The Court of Appeals for the Federal Circuit recently issued its decision in INVT SPE LLC v International Trade Commission and HTC America, Inc. In this case, the International Trade Commission (ITC) held that there was no violation, which means that INVT could not prevent the respondents from importing various cellular communication devices (e.g., phones) into the United States. Respondents Apple and ZTE settled out of the case after INVT appealed, and the only respondent left when the Federal Circuit decided the appeal was HTC.

A Strange Stipulation

The Federal Circuit affirmed the ITC on the infringement question, which is not surprising given the standard of review. What may be surprising, however, is the court’s brief take on the domestic-industry requirement:

In addition, because the parties agree that the domestic industry findings fall with the noninfringement findings, Appellant’s Reply Br. 35, we affirm the Commission on finding no domestic industry.

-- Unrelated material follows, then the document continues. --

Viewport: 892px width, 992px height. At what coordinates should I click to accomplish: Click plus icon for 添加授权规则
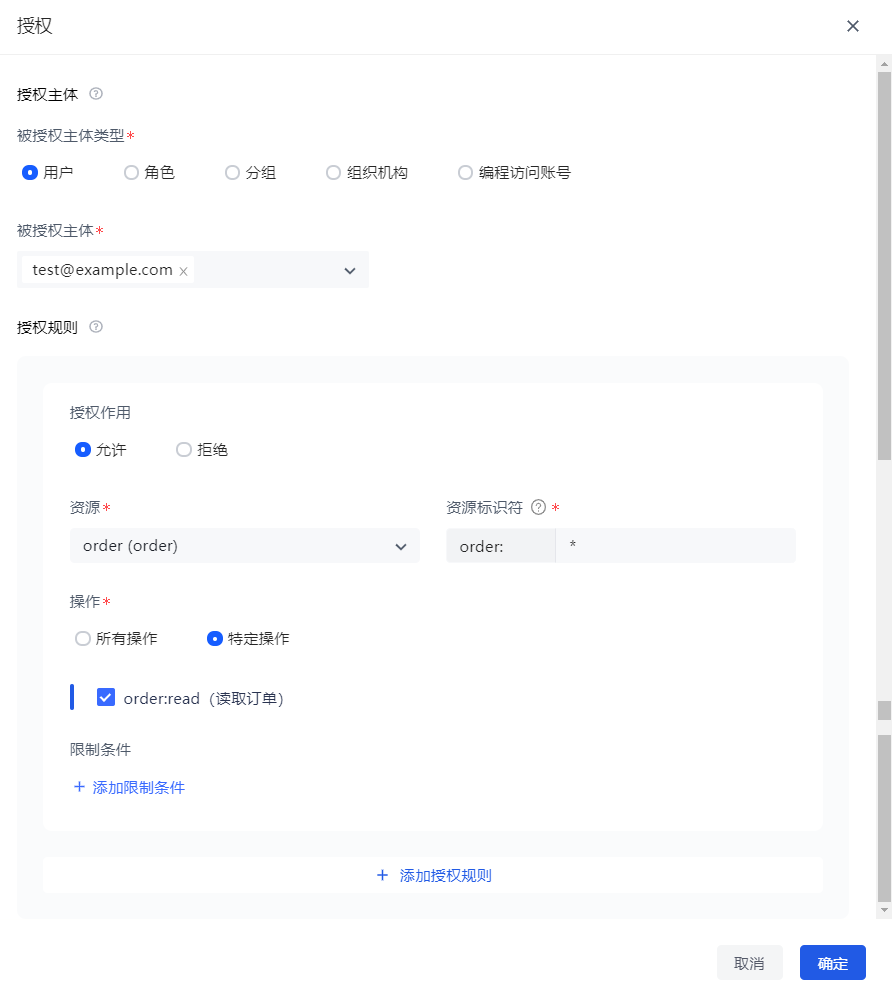tap(382, 875)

The respondents didn’t dispute the question of domestic industry, at least on appeal. Instead, they agreed with INVT that the domestic-industry requirement rose and fell with infringement.

This stipulation is atypical because, historically, the complainant has to show a domestic industry exists based on its own activity, not infringement. So what’s going on?

INVT is a patent assertion entity (PAE); its business is acquiring and asserting patents. Here, it acquired a patent designated as a standard essential patent (SEP), which is a patent that a standard-setting organization (SSO) accepts as necessary to practice a particular standard. The patent, among other asserted patents that dropped out of the case, was initially assigned to Panasonic Corporation. In 2013, Panasonic assigned the asserted patents to Inventergy. The agency’s initial determination redacts from the public some of what happened next, but it’s clear that Inventergy received funding from Fortress Investment Group, a hedge fund that invests in PAEs. Things probably did not go great because, in 2017, Inventergy assigned the patent to INVT, which appears to be controlled by Fortress.

As to infringement, INVT argued that its patent was essential to practicing the long-term evolution (LTE) standard for wireless communication. If so, it could show infringement by showing that the accused devices practiced the standard. But the initial determination held, and the Federal Circuit affirmed, that the asserted claims were not standard essential. The mere fact that the accused devices practiced the standard did not demonstrate infringement.

Similarly, INVT attempted to satisfy the domestic-industry requirement by showing that the products of its licensee, Samsung, practice the standard. But the fact that Samsung’s Galaxy S9 complied with the LTE standard was not enough to demonstrate the claims covered the S9.

All this explains the parties’ agreement. If the claims had covered the standard, then the imported products would have infringed because they practiced the standard. Likewise, the claims would have covered the licensed products used to show a domestic industry because those products also practiced the standard. So it was not unreasonable to agree that the domestic-industry requirement rose and fell with infringement.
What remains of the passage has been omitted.